> **DIRECTIONS FOR THIS TASK**
Print every entry again, precisely as written.

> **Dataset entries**
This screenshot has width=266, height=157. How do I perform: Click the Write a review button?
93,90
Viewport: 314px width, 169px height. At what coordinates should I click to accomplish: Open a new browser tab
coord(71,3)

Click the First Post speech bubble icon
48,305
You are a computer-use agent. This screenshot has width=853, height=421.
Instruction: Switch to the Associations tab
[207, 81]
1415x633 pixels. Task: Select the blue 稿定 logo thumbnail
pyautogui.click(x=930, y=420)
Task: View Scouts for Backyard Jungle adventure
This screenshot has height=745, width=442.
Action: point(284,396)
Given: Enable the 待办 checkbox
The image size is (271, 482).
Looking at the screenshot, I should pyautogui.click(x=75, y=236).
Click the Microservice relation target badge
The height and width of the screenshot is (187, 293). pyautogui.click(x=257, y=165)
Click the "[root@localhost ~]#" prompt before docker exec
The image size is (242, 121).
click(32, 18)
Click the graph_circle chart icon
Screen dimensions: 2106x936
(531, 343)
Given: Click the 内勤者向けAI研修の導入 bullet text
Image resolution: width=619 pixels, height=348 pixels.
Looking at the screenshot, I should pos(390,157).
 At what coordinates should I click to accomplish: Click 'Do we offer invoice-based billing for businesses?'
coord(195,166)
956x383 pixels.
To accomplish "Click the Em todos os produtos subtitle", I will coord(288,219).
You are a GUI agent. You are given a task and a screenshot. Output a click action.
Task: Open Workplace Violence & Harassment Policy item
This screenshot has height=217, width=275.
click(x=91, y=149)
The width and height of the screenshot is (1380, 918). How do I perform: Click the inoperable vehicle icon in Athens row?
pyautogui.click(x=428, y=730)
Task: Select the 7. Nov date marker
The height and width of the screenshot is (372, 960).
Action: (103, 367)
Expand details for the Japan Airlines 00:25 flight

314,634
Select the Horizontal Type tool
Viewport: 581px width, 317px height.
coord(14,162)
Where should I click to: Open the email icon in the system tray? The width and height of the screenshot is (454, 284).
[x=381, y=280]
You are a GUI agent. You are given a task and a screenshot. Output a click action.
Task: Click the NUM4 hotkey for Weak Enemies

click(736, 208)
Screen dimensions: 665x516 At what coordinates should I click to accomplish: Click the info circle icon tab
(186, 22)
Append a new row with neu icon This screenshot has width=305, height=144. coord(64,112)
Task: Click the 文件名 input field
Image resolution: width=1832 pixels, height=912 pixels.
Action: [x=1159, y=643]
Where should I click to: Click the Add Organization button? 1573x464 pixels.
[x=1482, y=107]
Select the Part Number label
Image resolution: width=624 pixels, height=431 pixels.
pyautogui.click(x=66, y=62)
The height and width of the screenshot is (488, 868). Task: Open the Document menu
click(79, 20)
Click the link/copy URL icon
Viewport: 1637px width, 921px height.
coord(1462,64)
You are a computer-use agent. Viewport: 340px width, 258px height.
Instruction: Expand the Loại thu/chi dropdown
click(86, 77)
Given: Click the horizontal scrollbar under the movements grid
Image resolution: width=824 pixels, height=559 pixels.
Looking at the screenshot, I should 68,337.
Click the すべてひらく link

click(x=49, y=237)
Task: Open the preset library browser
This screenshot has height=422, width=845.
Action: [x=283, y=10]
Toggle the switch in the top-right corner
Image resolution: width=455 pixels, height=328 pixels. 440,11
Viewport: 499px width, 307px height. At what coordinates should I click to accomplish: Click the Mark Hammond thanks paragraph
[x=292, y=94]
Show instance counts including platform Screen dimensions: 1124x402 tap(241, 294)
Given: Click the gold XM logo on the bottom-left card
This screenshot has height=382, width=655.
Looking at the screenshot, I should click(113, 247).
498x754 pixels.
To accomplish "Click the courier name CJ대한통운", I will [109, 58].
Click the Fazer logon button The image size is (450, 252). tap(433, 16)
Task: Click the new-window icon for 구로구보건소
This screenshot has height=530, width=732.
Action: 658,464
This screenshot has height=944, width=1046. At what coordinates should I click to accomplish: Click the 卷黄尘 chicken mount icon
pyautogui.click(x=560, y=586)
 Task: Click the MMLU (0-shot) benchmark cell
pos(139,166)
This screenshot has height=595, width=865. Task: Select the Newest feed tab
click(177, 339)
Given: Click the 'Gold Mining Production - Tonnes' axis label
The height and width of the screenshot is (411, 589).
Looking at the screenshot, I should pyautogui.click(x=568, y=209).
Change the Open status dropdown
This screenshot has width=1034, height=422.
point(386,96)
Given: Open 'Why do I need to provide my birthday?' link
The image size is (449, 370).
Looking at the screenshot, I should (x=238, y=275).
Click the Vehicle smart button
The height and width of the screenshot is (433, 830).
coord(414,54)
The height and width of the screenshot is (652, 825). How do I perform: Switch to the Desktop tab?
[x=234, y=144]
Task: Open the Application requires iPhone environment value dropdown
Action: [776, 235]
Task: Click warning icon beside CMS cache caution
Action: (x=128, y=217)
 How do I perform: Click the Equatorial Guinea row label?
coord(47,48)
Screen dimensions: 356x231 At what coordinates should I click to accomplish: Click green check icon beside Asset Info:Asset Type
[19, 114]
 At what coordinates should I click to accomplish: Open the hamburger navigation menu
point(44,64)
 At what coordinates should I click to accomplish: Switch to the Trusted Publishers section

> **ANSWER SECTION**
This screenshot has width=266, height=157. How do I perform: Click the Write a review button?
93,90
Viewport: 314px width, 169px height. At what coordinates should I click to accomplish: Open a new browser tab
coord(71,3)

Click the First Post speech bubble icon
48,305
You are a computer-use agent. This screenshot has width=853, height=421.
Instruction: Switch to the Associations tab
[207, 81]
1415x633 pixels. Task: Select the blue 稿定 logo thumbnail
pyautogui.click(x=930, y=420)
Task: View Scouts for Backyard Jungle adventure
This screenshot has height=745, width=442.
Action: point(284,396)
Given: Enable the 待办 checkbox
The image size is (271, 482).
Looking at the screenshot, I should pyautogui.click(x=75, y=236).
Click the Microservice relation target badge
The height and width of the screenshot is (187, 293). pyautogui.click(x=257, y=165)
Click the "[root@localhost ~]#" prompt before docker exec
The image size is (242, 121).
click(32, 18)
Click the graph_circle chart icon
Screen dimensions: 2106x936
(531, 343)
Given: Click the 内勤者向けAI研修の導入 bullet text
Image resolution: width=619 pixels, height=348 pixels.
Looking at the screenshot, I should pos(390,157).
 At what coordinates should I click to accomplish: Click 'Do we offer invoice-based billing for businesses?'
coord(195,166)
956x383 pixels.
To accomplish "Click the Em todos os produtos subtitle", I will coord(288,219).
You are a GUI agent. You are given a task and a screenshot. Output a click action.
Task: Open Workplace Violence & Harassment Policy item
This screenshot has height=217, width=275.
click(x=91, y=149)
The width and height of the screenshot is (1380, 918). How do I perform: Click the inoperable vehicle icon in Athens row?
pyautogui.click(x=428, y=730)
Task: Select the 7. Nov date marker
The height and width of the screenshot is (372, 960).
Action: (103, 367)
Expand details for the Japan Airlines 00:25 flight

314,634
Select the Horizontal Type tool
Viewport: 581px width, 317px height.
coord(14,162)
Where should I click to: Open the email icon in the system tray? The width and height of the screenshot is (454, 284).
[x=381, y=280]
You are a GUI agent. You are given a task and a screenshot. Output a click action.
Task: Click the NUM4 hotkey for Weak Enemies

click(736, 208)
Screen dimensions: 665x516 At what coordinates should I click to accomplish: Click the info circle icon tab
(186, 22)
Append a new row with neu icon This screenshot has width=305, height=144. coord(64,112)
Task: Click the 文件名 input field
Image resolution: width=1832 pixels, height=912 pixels.
Action: [x=1159, y=643]
Where should I click to: Click the Add Organization button? 1573x464 pixels.
[x=1482, y=107]
Select the Part Number label
Image resolution: width=624 pixels, height=431 pixels.
pyautogui.click(x=66, y=62)
The height and width of the screenshot is (488, 868). Task: Open the Document menu
click(79, 20)
Click the link/copy URL icon
Viewport: 1637px width, 921px height.
coord(1462,64)
You are a computer-use agent. Viewport: 340px width, 258px height.
Instruction: Expand the Loại thu/chi dropdown
click(86, 77)
Given: Click the horizontal scrollbar under the movements grid
Image resolution: width=824 pixels, height=559 pixels.
Looking at the screenshot, I should 68,337.
Click the すべてひらく link

click(x=49, y=237)
Task: Open the preset library browser
This screenshot has height=422, width=845.
Action: [x=283, y=10]
Toggle the switch in the top-right corner
Image resolution: width=455 pixels, height=328 pixels. 440,11
Viewport: 499px width, 307px height. At what coordinates should I click to accomplish: Click the Mark Hammond thanks paragraph
[x=292, y=94]
Show instance counts including platform Screen dimensions: 1124x402 tap(241, 294)
Given: Click the gold XM logo on the bottom-left card
This screenshot has height=382, width=655.
Looking at the screenshot, I should click(113, 247).
498x754 pixels.
To accomplish "Click the courier name CJ대한통운", I will [109, 58].
Click the Fazer logon button The image size is (450, 252). tap(433, 16)
Task: Click the new-window icon for 구로구보건소
This screenshot has height=530, width=732.
Action: 658,464
This screenshot has height=944, width=1046. At what coordinates should I click to accomplish: Click the 卷黄尘 chicken mount icon
pyautogui.click(x=560, y=586)
 Task: Click the MMLU (0-shot) benchmark cell
pos(139,166)
This screenshot has height=595, width=865. Task: Select the Newest feed tab
click(177, 339)
Given: Click the 'Gold Mining Production - Tonnes' axis label
The height and width of the screenshot is (411, 589).
Looking at the screenshot, I should pyautogui.click(x=568, y=209).
Change the Open status dropdown
This screenshot has width=1034, height=422.
point(386,96)
Given: Open 'Why do I need to provide my birthday?' link
The image size is (449, 370).
Looking at the screenshot, I should (x=238, y=275).
Click the Vehicle smart button
The height and width of the screenshot is (433, 830).
coord(414,54)
The height and width of the screenshot is (652, 825). How do I perform: Switch to the Desktop tab?
[x=234, y=144]
Task: Open the Application requires iPhone environment value dropdown
Action: [776, 235]
Task: Click warning icon beside CMS cache caution
Action: (x=128, y=217)
 How do I perform: Click the Equatorial Guinea row label?
coord(47,48)
Screen dimensions: 356x231 At what coordinates should I click to accomplish: Click green check icon beside Asset Info:Asset Type
[19, 114]
 At what coordinates should I click to accomplish: Open the hamburger navigation menu
point(44,64)
 At what coordinates should I click to accomplish: Switch to the Trusted Publishers section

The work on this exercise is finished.